Sesión continua


En lo material, el mundo que Georges Perec retrata en Las cosas (1965) tal vez pertenezca ya al museo más que a la realidad, pero las estrategias pequeñoburguesas que lo construyen y lo dotan son sin duda perdurables, y lo que es peor, progresivas. Forman parte de ese modo de vivir insatisfecho en el que cada conquista revela una carencia nueva, siendo la ausencia de pasado la más evidente de ellas. Lo que más frustra a un rico, viene a decir Perec, es haber tenido que conquistar su status, no haberlo sido desde siempre, desde antes ya de serlo, de forma inmanente, por eso, a la hora de fundar mitologías, los personajes de Perec se reconocen esencialmente en el cine. Uno ha crecido también con el cine, pero no ha nacido con él. Pertenece por tanto a una generación que no puede saltarse sus protocolos y sus periodos de aprendizaje. Esta obligado a conquistar sus dioses y su pasado en una época demasiado fragmentada para alimentar sueños de totalidad, y ya no espera la irrupción de un arte nuevo que sea también un arte propio, fundado con los nuevos balbuceos de su generación, y en el que todavía se le permita a uno ser ecléctico o sectario, como los miembros del disparatado club que quiso tanto a Glenda Garson.

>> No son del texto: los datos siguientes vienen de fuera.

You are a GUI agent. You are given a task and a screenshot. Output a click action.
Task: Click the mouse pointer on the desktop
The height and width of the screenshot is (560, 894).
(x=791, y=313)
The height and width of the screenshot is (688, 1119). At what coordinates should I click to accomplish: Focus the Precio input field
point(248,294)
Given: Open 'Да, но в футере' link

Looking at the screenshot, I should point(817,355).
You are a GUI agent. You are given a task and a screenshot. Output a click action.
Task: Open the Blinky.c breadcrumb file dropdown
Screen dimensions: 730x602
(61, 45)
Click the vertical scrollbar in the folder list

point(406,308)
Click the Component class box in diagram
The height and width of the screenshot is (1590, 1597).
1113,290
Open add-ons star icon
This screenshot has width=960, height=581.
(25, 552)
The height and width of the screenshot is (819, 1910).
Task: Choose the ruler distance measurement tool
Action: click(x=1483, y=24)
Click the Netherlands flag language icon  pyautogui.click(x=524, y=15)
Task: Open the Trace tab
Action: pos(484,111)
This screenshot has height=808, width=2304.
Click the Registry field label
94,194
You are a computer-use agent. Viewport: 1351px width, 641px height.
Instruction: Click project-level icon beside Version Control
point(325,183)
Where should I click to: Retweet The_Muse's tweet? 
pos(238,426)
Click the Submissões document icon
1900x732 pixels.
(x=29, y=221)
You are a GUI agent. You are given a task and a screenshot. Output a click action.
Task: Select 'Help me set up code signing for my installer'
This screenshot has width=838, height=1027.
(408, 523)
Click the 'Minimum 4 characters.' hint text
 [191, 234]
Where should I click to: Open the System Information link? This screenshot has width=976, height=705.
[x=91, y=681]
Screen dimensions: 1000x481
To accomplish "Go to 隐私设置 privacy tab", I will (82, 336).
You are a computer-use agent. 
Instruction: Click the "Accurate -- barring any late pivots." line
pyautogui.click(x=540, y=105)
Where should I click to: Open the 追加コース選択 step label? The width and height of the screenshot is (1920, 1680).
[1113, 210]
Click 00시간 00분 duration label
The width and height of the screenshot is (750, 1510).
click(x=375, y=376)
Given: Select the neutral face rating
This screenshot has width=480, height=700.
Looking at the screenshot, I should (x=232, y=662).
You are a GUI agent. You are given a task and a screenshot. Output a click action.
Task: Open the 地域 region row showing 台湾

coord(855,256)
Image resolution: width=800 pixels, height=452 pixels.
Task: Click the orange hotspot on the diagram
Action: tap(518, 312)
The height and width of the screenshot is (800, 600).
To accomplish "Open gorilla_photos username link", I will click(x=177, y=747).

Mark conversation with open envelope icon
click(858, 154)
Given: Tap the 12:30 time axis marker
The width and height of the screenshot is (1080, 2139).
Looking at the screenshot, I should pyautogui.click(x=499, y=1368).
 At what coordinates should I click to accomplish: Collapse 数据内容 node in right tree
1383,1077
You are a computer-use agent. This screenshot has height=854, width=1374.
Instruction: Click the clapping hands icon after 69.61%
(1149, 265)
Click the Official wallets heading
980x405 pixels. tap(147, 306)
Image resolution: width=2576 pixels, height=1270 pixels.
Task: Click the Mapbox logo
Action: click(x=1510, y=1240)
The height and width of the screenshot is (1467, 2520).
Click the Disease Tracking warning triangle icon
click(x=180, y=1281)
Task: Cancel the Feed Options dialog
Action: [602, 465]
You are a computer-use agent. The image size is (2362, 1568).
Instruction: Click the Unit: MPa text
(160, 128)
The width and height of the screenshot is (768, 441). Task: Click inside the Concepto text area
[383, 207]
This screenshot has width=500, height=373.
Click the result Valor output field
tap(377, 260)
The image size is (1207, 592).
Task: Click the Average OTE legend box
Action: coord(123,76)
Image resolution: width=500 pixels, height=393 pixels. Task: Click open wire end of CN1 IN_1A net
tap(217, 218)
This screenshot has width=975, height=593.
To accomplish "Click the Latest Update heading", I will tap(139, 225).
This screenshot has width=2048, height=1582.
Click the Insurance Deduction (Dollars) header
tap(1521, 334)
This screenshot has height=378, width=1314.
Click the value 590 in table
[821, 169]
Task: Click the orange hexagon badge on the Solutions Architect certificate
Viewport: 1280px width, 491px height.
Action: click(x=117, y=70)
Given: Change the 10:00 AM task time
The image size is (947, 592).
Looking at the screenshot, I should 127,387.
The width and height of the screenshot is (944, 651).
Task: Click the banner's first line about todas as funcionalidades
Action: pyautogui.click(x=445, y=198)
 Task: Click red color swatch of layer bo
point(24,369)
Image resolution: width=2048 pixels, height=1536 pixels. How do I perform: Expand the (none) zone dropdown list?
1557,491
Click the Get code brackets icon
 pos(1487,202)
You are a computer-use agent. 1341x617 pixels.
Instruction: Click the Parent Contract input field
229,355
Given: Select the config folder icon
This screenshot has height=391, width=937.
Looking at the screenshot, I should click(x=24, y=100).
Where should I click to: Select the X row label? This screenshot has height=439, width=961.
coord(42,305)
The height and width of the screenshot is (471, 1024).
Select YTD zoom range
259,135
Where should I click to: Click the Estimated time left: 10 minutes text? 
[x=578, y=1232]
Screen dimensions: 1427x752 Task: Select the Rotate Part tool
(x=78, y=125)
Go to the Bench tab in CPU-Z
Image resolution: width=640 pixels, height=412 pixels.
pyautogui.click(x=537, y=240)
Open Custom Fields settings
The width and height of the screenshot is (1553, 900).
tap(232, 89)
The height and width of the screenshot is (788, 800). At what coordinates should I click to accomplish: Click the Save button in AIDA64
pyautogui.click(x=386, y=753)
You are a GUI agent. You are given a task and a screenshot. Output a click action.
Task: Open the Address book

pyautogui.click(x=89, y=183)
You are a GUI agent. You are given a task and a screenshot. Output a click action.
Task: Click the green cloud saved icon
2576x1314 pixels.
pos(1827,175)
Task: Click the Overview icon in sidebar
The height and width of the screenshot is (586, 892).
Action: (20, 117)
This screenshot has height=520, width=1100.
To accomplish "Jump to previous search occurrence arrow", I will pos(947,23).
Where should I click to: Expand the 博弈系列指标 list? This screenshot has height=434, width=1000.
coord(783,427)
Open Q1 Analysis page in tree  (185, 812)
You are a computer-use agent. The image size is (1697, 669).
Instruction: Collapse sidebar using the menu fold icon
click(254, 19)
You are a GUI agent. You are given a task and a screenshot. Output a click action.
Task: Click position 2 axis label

Así, las viejas películas se le antojan objetos suntuosos que están ahí, a un paso del museo o del catálogo, como un repertorio flaubertiano que, después de someterse a la estupidez y la curiosidad de un par de hilarantes y ávidos copistas, se enfrenta ahora al gusto ambiguo, la inexperiencia y el respeto torpe de quien ha de conquistar por vez primera su riqueza.